Opinion (Robert W. Merry, political editor of The National Interest and author of books on American history and foreign policy): “In the spring of 2012, The National Interest produced a special issue under the rubric of ‘The Crisis of the Old Order: The Crumbling Status Quo at Home and Abroad.’ The thesis was that the old era of relative global stability, forged through the crucibles of the Great Depression and World War II, was coming unglued. In introducing the broad topic to readers, TNI editors wrote, ‘Only through a historical perspective can we fully understand the profound developments of our time and glean, perhaps only dimly, where they are taking us. One thing is clear: they are taking us into a new era. The only question is how much disruption, chaos and bloodshed will attend the transition from the Old Order to whatever emerges to replace it.’
“What’s most troubling about all this is that today’s national leaders seem utterly lacking in any serious consciousness of just how dangerous the global situation is. … Pfaff [William Pfaff, the longtime geopolitical analyst for the International Herald Tribune] notes with a small measure of relief that the world isn’t beset these days by ideological dictatorships on the march or any new waves of totalitarianism. Today’s problems, he says, are merely ‘confusion, incompetence, and intellectual and moral disorder.’ He adds: ‘But these are bad enough, in an over-armed world.’
“For historical perspective, it’s worth noting that we look back now with a certain disdain upon the heads of state grappling with events leading to World War I. Those events ended a century of relative stability and peace in Europe, and the men who let that grand epoch pass are seen in history as hapless, out of touch, even stupid. In fact, they weren’t stupid, but they were out of touch and that rendered them hapless in the face of events they didn’t understand.
“President Obama and those around him aren’t stupid either, but they don’t seem to understand the nature of our time and the challenges posed by a fading era. They seem incapable of grappling with the kinds of broad historical questions posed by William Pfaff.

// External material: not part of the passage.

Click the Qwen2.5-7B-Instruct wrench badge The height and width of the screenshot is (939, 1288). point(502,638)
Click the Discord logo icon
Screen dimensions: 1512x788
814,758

“But the problem doesn’t reside only with the current administration. There seems to be a zeitgeist in play that retards the ability of our leaders and intellectuals to grasp the transformative nature of our time and hence the havoc besetting the globe. …
“Seriousness is what the times call for. We are living through a crisis of the old order, and it demands new thinking, new cautions, new understandings of the profound challenges of this pregnant historical interregnum.”
My Comment: The problem is that everyone writes correctly about the modern state of confusion because they feel and understand it, but no one talks about the opportunities to exit it because no one has the knowledge, method, or vision of how to do that.
Only after the leaders become aware of their complete lack of understanding and inability to orient themselves in a given situation will they be able to enter integral re-education. It will expand their perception of reality and they will see the causes of what is happening and will then be able to participate in decision making.